『天才たちの日課 クリエイティブな人々の必ずしもクリエイティブでない日々』 (2014)メイソン・カリー著、金原瑞人/石田文子訳
161人の天才たちの「意外?」「納得」な毎日の習慣。
小説家、詩人、芸術家、哲学者、研究者、作曲家、映画監督…彼らはどうクリエイティブを保っていたか?
フランシス・ベーコン、モーツァルト、リスト、ショパン、ゲーテ、マルクス、ヘミングウェイ、アインシュタイン、カフカ、フィッツジェラルド、ゴッホ、マティス、村上春樹…
いつだったかネットで感想記事をちらりと見てから、ずっと気になっていた一冊。
帯には、このような文句が。
このような内容はごく一部であり、本を開いてみると、161名のルーティーンについて、一人あたり2-3ページほどで書かれている。
圧巻である。
著者と、この本について
著者のメイソン・カリーは、ペンシルベニア州ホーンズデール生まれの雑誌編集者、フリーランスのライターという経歴を持つ。

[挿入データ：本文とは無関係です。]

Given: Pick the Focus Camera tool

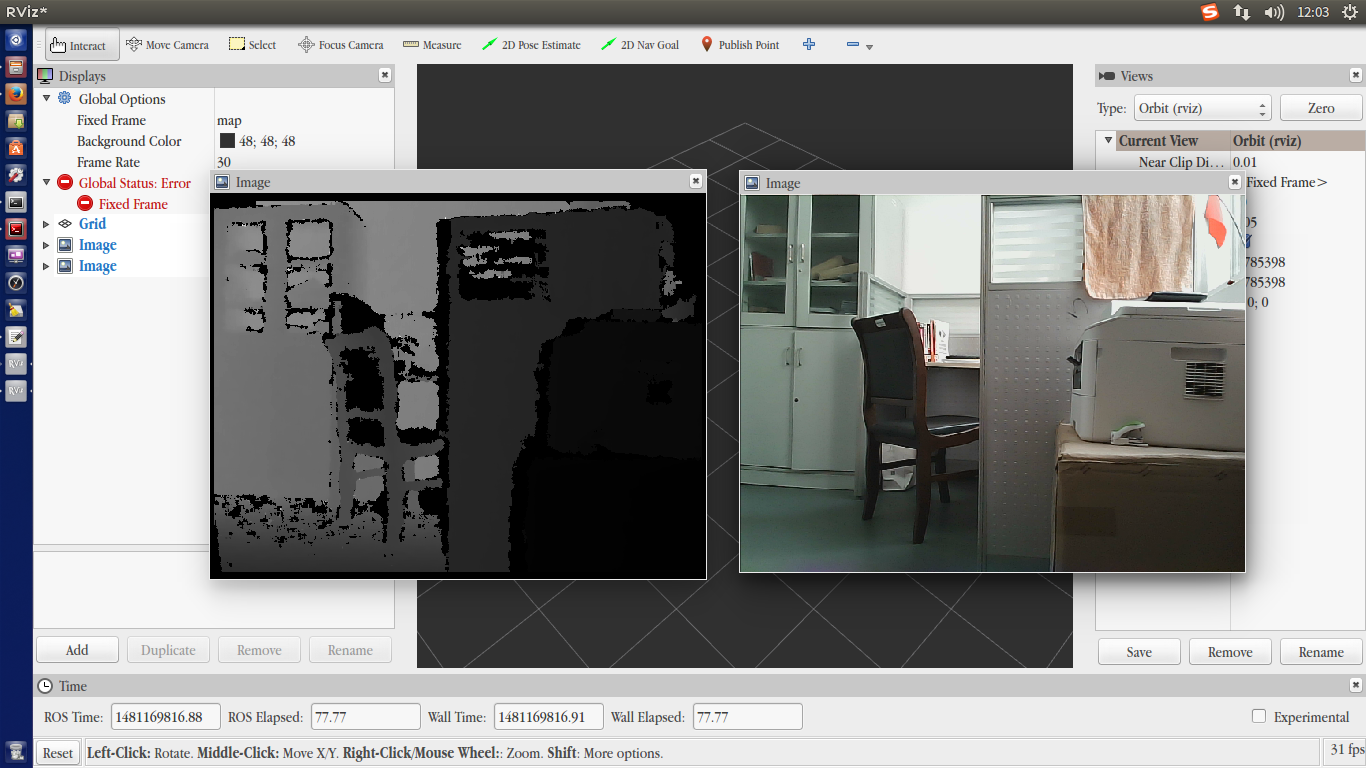Looking at the screenshot, I should [x=341, y=45].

彼は、この本のことを自身のブログ「デイリー・ルーティーン」が元となり、出版に至ったものだと謝辞にて述べている。
なるほど文章が簡潔で記事を読む感覚で、すらすら読めたのだった。
参考文献、引用文献の膨大さにも目を見張った。
ボリューム満天で、最高に楽しめる一冊。
お気に入りの項目
いちばん印象に残っているのは、作曲家のエリック・サティ(1866-1925)についての項目だ。
サティといえば、「ジュ・トゥ・ヴー」が最も有名だろうか。
グノシェンヌやジムノペディも好きだな。
パリのモンマルトル地区で生まれ、労働者階級の住むパリ郊外の街
アルクイユに移り、死ぬまでそこで暮らしたサティ。
彼は、毎日まったく同じデザインの服装に身を包み(地元の人々は彼を「ビロードの紳士」と呼んだらしい)、馴染みのカフェに寄りながらパリの中心街まで10キロ近く歩き、友人と会っていたという。

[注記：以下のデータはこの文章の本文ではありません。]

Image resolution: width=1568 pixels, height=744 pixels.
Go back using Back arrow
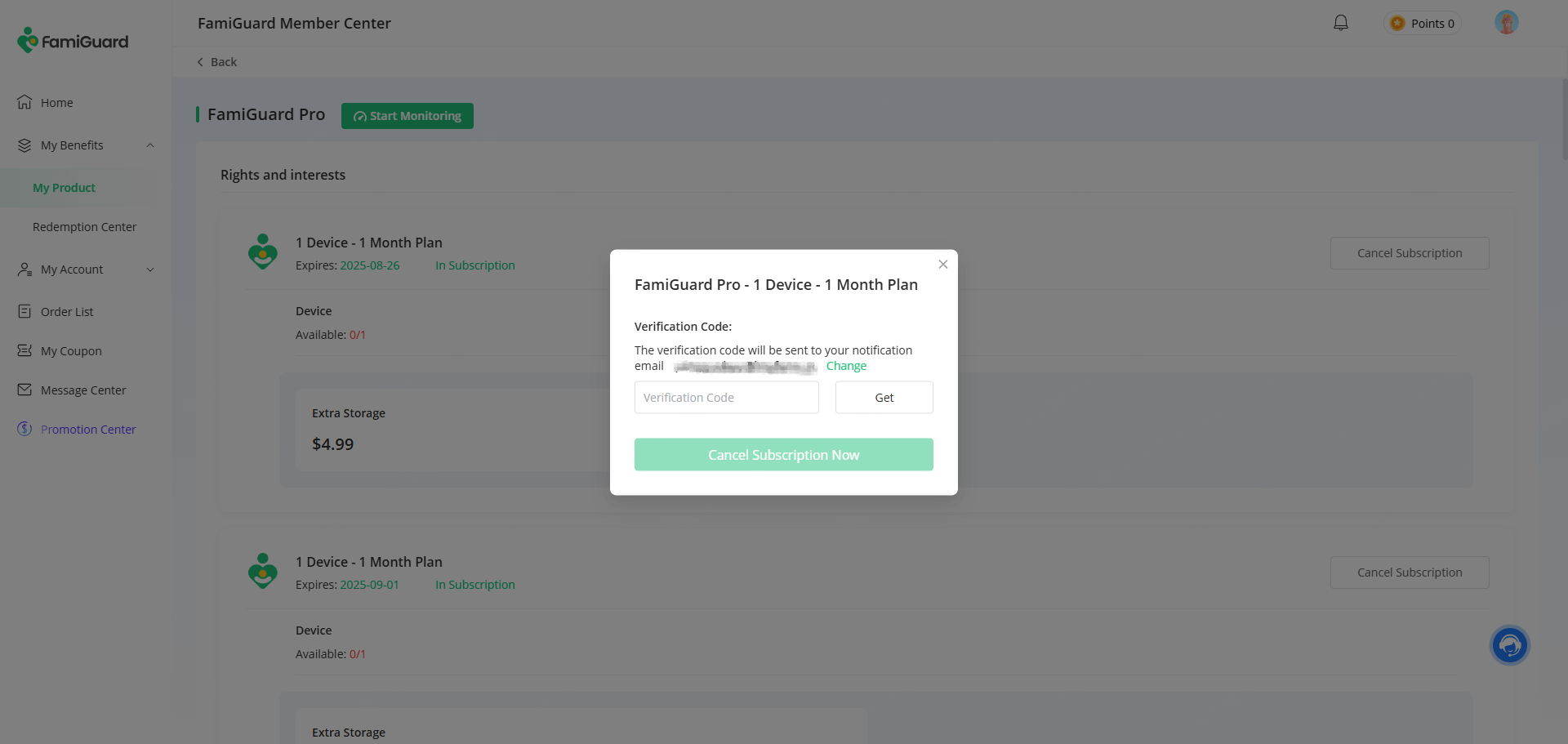[x=216, y=62]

研究者ロジャー・シャタックは、サティの音楽の独特のリズム感は、同じ景色を延々と歩き往復したこと、に由来するのではないかと。
感想
効率よく仕事できる時間帯は、十人十色なんだということを改めて実感した。
私は、朝活大好きな典型的な朝型だが、そうでない人もやっぱりいる。
集中力が長く持続する人もいれば、短期集中型の人もいる。
歴史に名を残す天才も同じ人間なんだなぁと親近感が湧いた。
時々出てくるツッコミどころの多い変わったルーティーンも最高だった。
アマゾンのレビューなどを見ていると、飽きるとか単調だとかいくつか書かれていたが、順番にすべて網羅しようとするからじゃないかと。
正直161人の天才の中には知らない人物もちらほらいたが、そこは時々とばしながら読んだ。
この手の本は、ショートショートやエッセイ的な読み方が最適だと感じる。
そんな朝読書におすすめしたい一冊。